= Ithaca Dog Park =

Dog park in New York, United States

Ithaca Dog Park is an official dog park in Ithaca, New York and is part of the New York State park system. The park was initially developed by the Tomkins County Dog Owners Group , the city of Ithaca, and the New York State Parks Commission.

The park is located on the Festival Lands, adjacent to the Allan H. Treman State Marine Park at the head of Cayuga Lake, with parts of the park on state park land and other parts on city land. The beach, which is on state land, has a relatively underdeveloped shoreline and is used by dogs for swimming. The park land was created when dredging spoils were dumped there in the 1960s.
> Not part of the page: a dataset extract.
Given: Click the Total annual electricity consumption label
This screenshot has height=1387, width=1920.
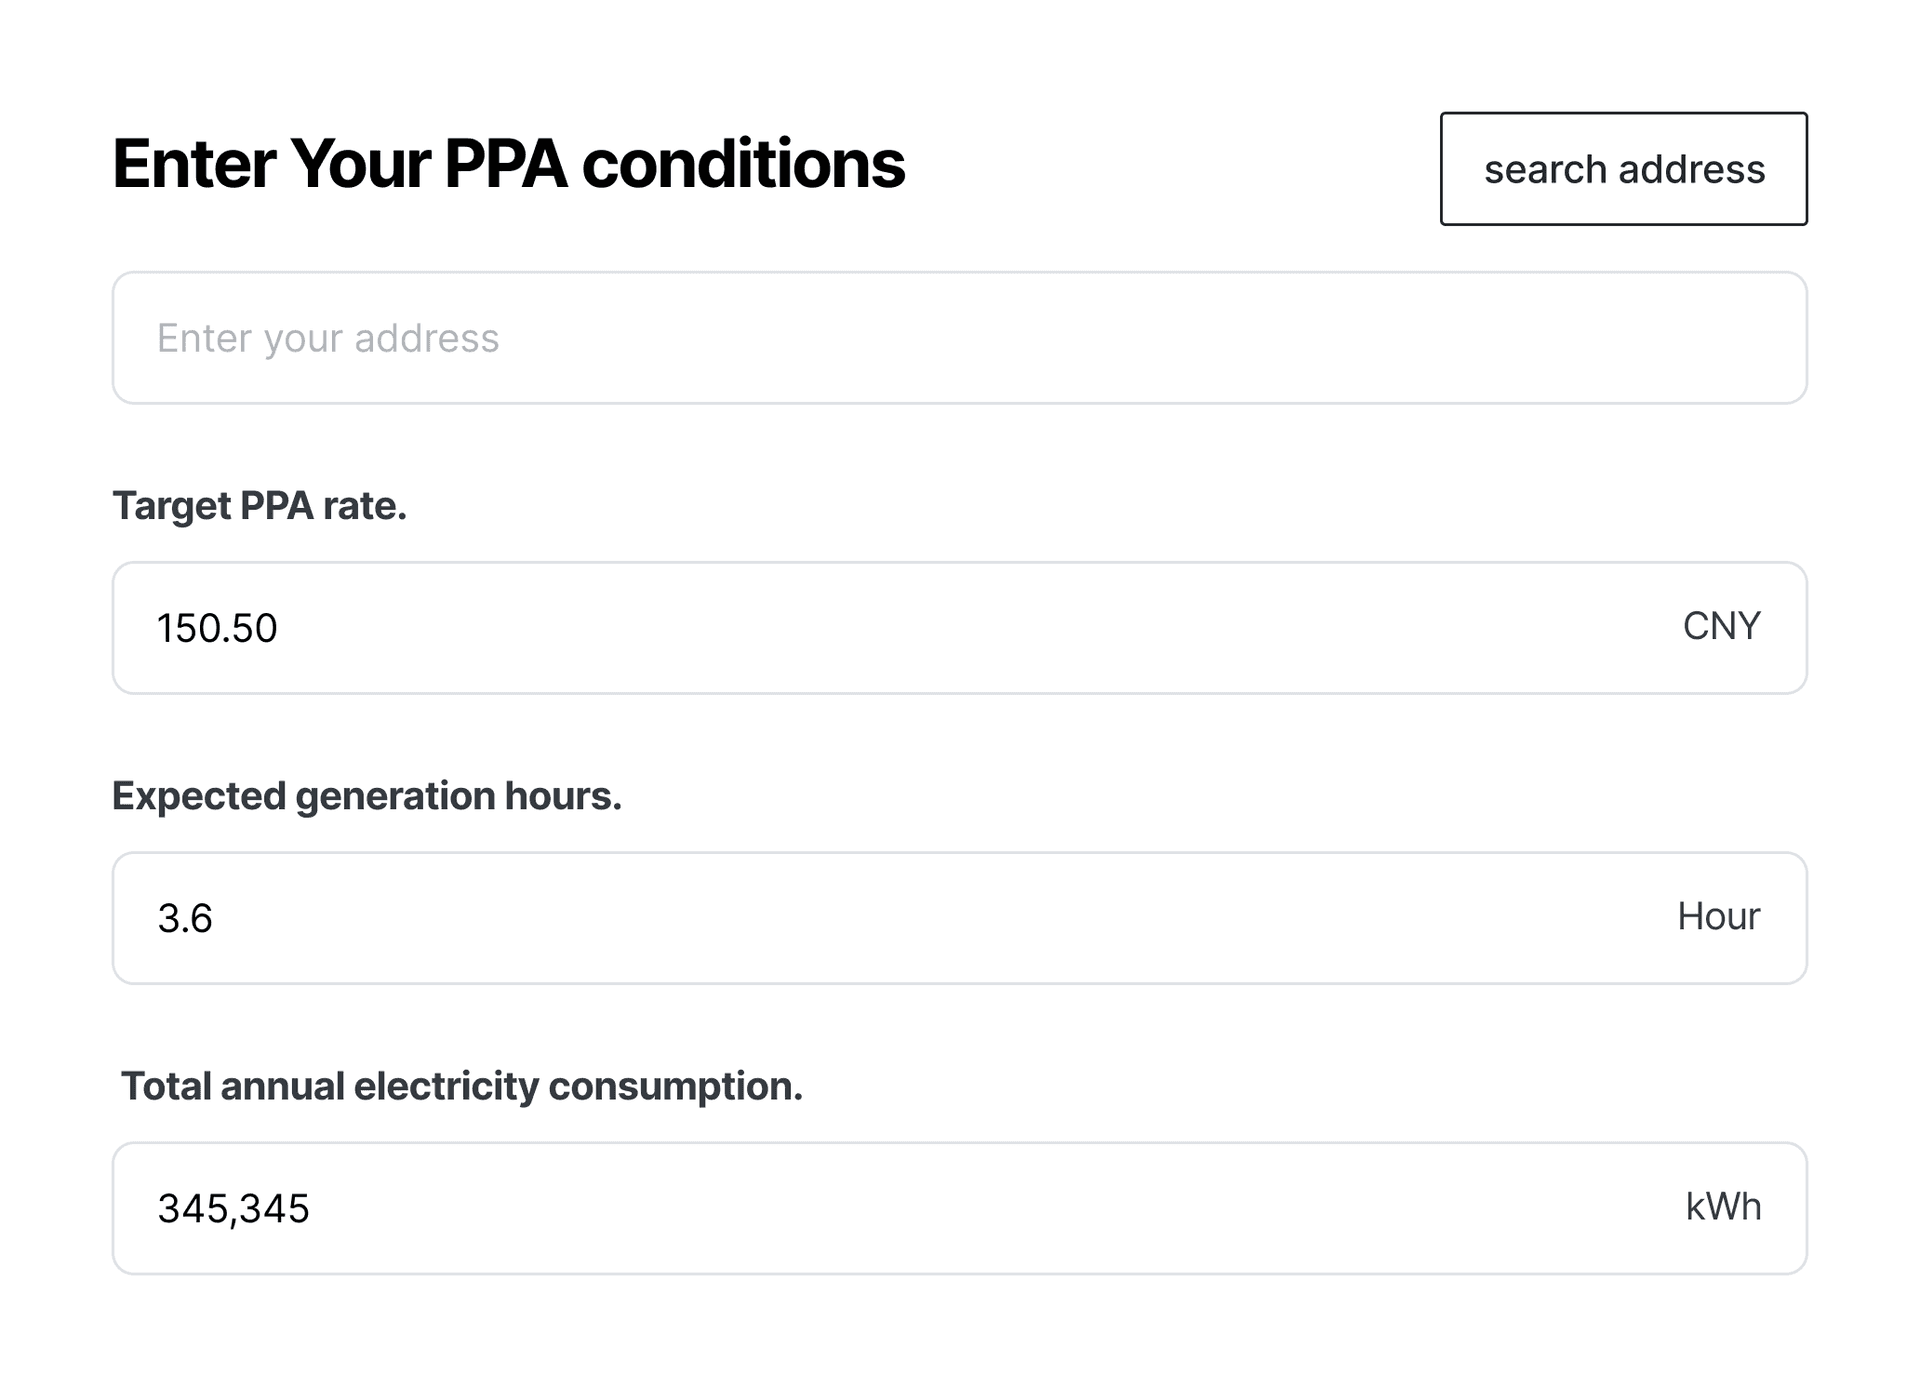Looking at the screenshot, I should pyautogui.click(x=463, y=1086).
The park is fenced around two separate areas and includes a city water supply, child-sized swimming pools for dogs, shaded tree areas, benches and picnic tables and is frequently visited by birdwatchers, joggers, skiers, picnickers, and strollers.

==Tompkins County Dog Owners Group==

The Tompkins County Dog Owners Group (TCDOG) advocates for and supports the park on behalf of dog owners.

The City of Ithaca and the New York State Parks Commission, along with the Town of Ithaca, the Tompkins County Board, and park user groups are in the process of planning a fenced-in, off-leash area for a dog park at the marina. As of February 2008, there is a temporary fenced-in area where Ithacans and others can bring their dogs to exercise. Dogs outside the fenced area are required to be leashed. The officially approved off-leash area was relocated and expanded in May 2008 to straddle both city- and state-owned land.

==Temporary park==
On December 5, 2007, the Common Council voted unanimously to extend the leash law exemption. This extended the temporary legal dog park within a fenced-in area of the city's Festival Lands until April 3, 2008, and involved constructing a $6,000 temporary fence around the festival lands. Building this fence was expected to mitigate opposition to the park, though opponents argued that it was pointless to erect a fence to keep the dogs away from people when the city had acknowledged that dog walkers are the only ones to use the park in the winter.

On December 15, 2007, TCDOG members volunteered to assemble fence posts for a 4 ft fence to surround the new temporary park. The city allotted $6,000 to construct a temporary fence. Completed in early January 2008, the extended fence is still valid.